Outside, they were together but still empty. Between university and Rivendell, there were five or six years of emptiness, wandering, drinking, doping. They tried drugs, politics, mysticism; Derek always following her lead. Rivendell had been a good idea, but it was an Eden that advertised for a snake. Rivendell under Badmouth Ben was a nightmare that had shown just how easy Wendy’s previous sufferings had been. The first time he hit her, she wasn’t able to believe it. After the fourth or fifth, it became routine. After Ben raped her, she didn’t let Derek near her in bed. Only after Beloved’s healing touch would she let her boyfriend back into her body. The ghastly thing was that with Ben, she didn’t feel empty. While he was alive, she had hatred, fear, the need for revenge, the need to right injustice. Oppression gives the revolutionary a purpose. Watching the bastard burn, she lost her purpose.

On the beach, immediate purpose fulfilled, rain in her face, vodka fug in her head, Wendy felt—as she’d never done when Ben was fucking or battering her—that she might as well die. If she kept her mouth open, she’d drown. The rainwater would fill her lungs. Literally, she would not be empty any more.

* * *

There was someone in the gallery, standing quietly in the doorway. Wendy twisted her head around to look.

Beloved.

* * *

Beloved found them on the beach. He loomed into her field of vision, rainwater streaming from a wide-brimmed black hat, dog collar white in the gloom, and lifted her, wiping her face with a scarf, kissing her. At once, Beloved was father, teacher, purpose. He was her Saviour. Derek joined them. They were unable to speak. The rain was roaring too loudly, surf thrashing the sand. Beloved radiated His own warmth. Empty, Wendy knew Beloved would fill her.

She realized why she’d been emptied, why Ben had been sent to destroy her old life. She had to begin anew with Beloved, start from nothing, grow from a baby again.

Apparently, Beloved had a Vision, and ventured out into the storm knowing He must find someone, someone who’d be the heart of the community that was already beginning to form. He wore a long coat and elastic-sided boots, shiny with rain. Immediately, Wendy recognized Him for an Angel.

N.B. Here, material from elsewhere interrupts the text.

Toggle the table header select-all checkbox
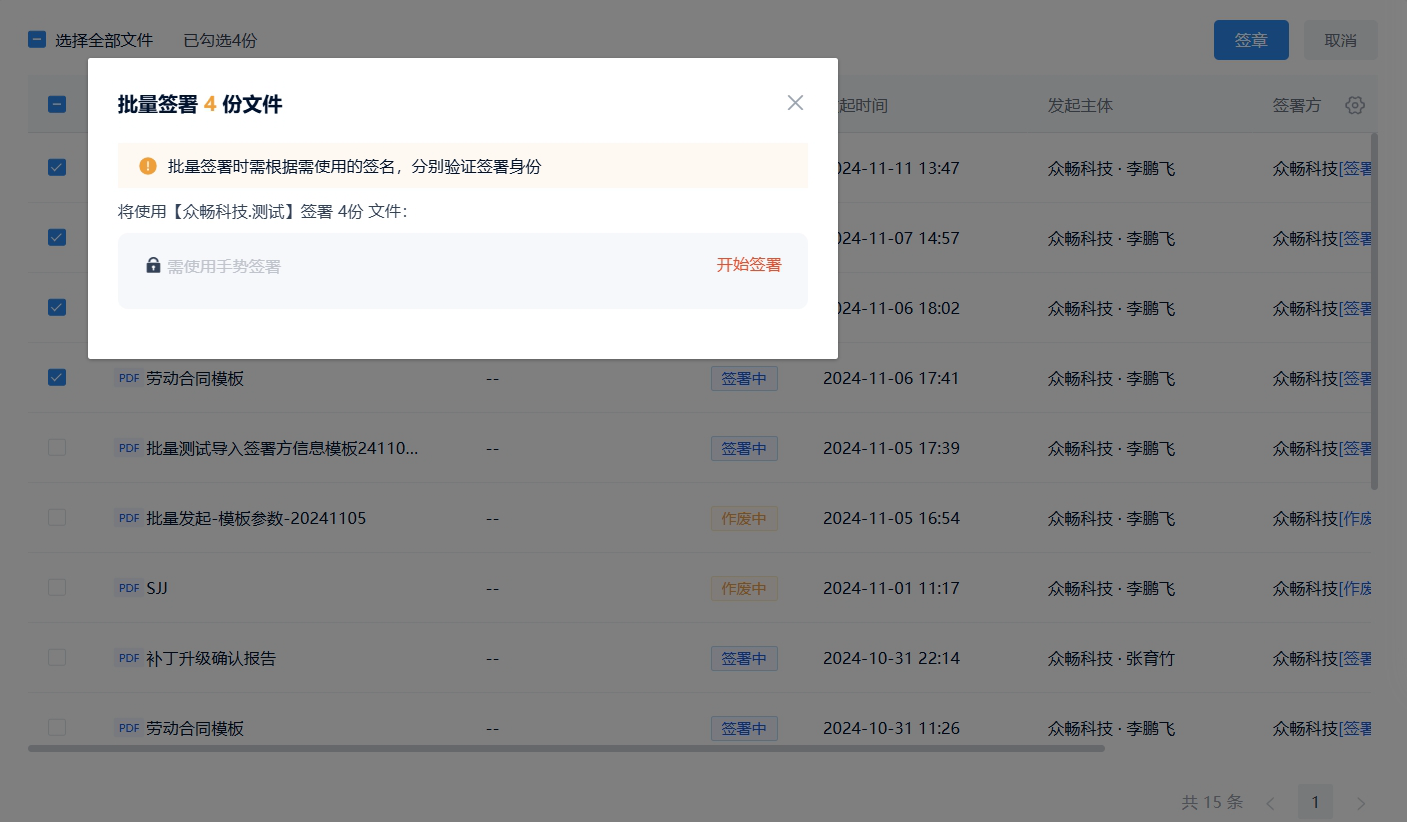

Later, Wendy learned about Beloved. By then, He had broken with the Church. He was living in a tiny deconsecrated chapel, with Mick Barlowe and a few others. He had renamed the place the Adullam, after the Biblical cave in which the unfortunate, the outcast and the desperate took shelter at David’s summons. The rain drumbeat the roof, streaming in and running down the walls. The pews had been taken out and most of the windows were broken and boarded over, but there were mismatched cots and chairs for furniture. It was even more primitive than Rivendell, but the feeling of community was unmistakable. Mick, not yet the composed second-in-command, was totally devoted to Beloved. Beloved fed Wendy and Derek, gave them shelter. After a meal of hot soup and bread, He preached.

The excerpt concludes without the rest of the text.